[Lines of data]
## BEGIN
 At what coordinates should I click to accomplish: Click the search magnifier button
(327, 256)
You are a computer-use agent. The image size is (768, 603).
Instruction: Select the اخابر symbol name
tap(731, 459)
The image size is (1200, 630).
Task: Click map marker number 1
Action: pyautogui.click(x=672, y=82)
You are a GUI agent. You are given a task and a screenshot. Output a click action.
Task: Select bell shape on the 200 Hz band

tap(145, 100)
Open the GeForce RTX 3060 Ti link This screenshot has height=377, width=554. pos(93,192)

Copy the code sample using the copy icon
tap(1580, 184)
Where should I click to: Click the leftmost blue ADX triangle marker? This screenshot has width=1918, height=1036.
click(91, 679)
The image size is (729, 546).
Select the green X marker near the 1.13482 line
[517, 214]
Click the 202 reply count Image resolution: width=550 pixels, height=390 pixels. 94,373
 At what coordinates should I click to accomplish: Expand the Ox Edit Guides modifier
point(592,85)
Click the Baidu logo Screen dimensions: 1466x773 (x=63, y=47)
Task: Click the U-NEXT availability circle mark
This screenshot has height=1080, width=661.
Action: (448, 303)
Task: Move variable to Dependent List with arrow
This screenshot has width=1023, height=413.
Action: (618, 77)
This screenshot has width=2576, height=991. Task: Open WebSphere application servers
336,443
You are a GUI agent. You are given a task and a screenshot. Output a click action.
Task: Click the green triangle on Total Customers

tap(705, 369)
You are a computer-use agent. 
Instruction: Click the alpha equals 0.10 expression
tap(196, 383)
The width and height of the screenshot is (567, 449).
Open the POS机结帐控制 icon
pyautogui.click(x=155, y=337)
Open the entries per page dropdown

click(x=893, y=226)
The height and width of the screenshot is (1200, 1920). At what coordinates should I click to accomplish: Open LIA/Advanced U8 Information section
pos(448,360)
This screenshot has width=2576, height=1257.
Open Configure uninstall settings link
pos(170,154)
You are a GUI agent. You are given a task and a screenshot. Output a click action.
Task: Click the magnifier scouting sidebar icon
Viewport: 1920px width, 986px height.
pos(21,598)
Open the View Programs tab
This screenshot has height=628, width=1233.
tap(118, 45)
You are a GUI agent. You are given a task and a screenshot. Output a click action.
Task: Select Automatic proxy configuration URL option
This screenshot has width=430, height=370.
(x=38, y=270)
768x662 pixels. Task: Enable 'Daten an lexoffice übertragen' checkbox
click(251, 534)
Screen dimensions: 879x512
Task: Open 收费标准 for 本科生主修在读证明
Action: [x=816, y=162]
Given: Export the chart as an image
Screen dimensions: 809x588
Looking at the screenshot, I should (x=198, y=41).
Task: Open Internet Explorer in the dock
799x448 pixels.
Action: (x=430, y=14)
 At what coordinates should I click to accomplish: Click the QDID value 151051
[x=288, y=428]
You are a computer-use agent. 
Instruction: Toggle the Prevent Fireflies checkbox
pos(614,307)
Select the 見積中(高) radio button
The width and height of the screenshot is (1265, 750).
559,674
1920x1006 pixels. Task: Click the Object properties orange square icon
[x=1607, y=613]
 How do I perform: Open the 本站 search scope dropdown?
## END
## EXERCISE BRIEF
Render every line of the data above as a JSON list of strings, one string per line, with blank lines omitted.

## EXERCISE ANSWER
[
  " At what coordinates should I click to accomplish: Click the search magnifier button",
  "(327, 256)",
  "You are a computer-use agent. The image size is (768, 603).",
  "Instruction: Select the اخابر symbol name",
  "tap(731, 459)",
  "The image size is (1200, 630).",
  "Task: Click map marker number 1",
  "Action: pyautogui.click(x=672, y=82)",
  "You are a GUI agent. You are given a task and a screenshot. Output a click action.",
  "Task: Select bell shape on the 200 Hz band",
  "tap(145, 100)",
  "Open the GeForce RTX 3060 Ti link This screenshot has height=377, width=554. pos(93,192)",
  "Copy the code sample using the copy icon",
  "tap(1580, 184)",
  "Where should I click to: Click the leftmost blue ADX triangle marker? This screenshot has width=1918, height=1036.",
  "click(91, 679)",
  "The image size is (729, 546).",
  "Select the green X marker near the 1.13482 line",
  "[517, 214]",
  "Click the 202 reply count Image resolution: width=550 pixels, height=390 pixels. 94,373",
  " At what coordinates should I click to accomplish: Expand the Ox Edit Guides modifier",
  "point(592,85)",
  "Click the Baidu logo Screen dimensions: 1466x773 (x=63, y=47)",
  "Task: Click the U-NEXT availability circle mark",
  "This screenshot has height=1080, width=661.",
  "Action: (448, 303)",
  "Task: Move variable to Dependent List with arrow",
  "This screenshot has width=1023, height=413.",
  "Action: (618, 77)",
  "This screenshot has width=2576, height=991. Task: Open WebSphere application servers",
  "336,443",
  "You are a GUI agent. You are given a task and a screenshot. Output a click action.",
  "Task: Click the green triangle on Total Customers",
  "tap(705, 369)",
  "You are a computer-use agent. ",
  "Instruction: Click the alpha equals 0.10 expression",
  "tap(196, 383)",
  "The width and height of the screenshot is (567, 449).",
  "Open the POS机结帐控制 icon",
  "pyautogui.click(x=155, y=337)",
  "Open the entries per page dropdown",
  "click(x=893, y=226)",
  "The height and width of the screenshot is (1200, 1920). At what coordinates should I click to accomplish: Open LIA/Advanced U8 Information section",
  "pos(448,360)",
  "This screenshot has width=2576, height=1257.",
  "Open Configure uninstall settings link",
  "pos(170,154)",
  "You are a GUI agent. You are given a task and a screenshot. Output a click action.",
  "Task: Click the magnifier scouting sidebar icon",
  "Viewport: 1920px width, 986px height.",
  "pos(21,598)",
  "Open the View Programs tab",
  "This screenshot has height=628, width=1233.",
  "tap(118, 45)",
  "You are a GUI agent. You are given a task and a screenshot. Output a click action.",
  "Task: Select Automatic proxy configuration URL option",
  "This screenshot has width=430, height=370.",
  "(x=38, y=270)",
  "768x662 pixels. Task: Enable 'Daten an lexoffice übertragen' checkbox",
  "click(251, 534)",
  "Screen dimensions: 879x512",
  "Task: Open 收费标准 for 本科生主修在读证明",
  "Action: [x=816, y=162]",
  "Given: Export the chart as an image",
  "Screen dimensions: 809x588",
  "Looking at the screenshot, I should (x=198, y=41).",
  "Task: Open Internet Explorer in the dock",
  "799x448 pixels.",
  "Action: (x=430, y=14)",
  " At what coordinates should I click to accomplish: Click the QDID value 151051",
  "[x=288, y=428]",
  "You are a computer-use agent. ",
  "Instruction: Toggle the Prevent Fireflies checkbox",
  "pos(614,307)",
  "Select the 見積中(高) radio button",
  "The width and height of the screenshot is (1265, 750).",
  "559,674",
  "1920x1006 pixels. Task: Click the Object properties orange square icon",
  "[x=1607, y=613]",
  " How do I perform: Open the 本站 search scope dropdown?"
]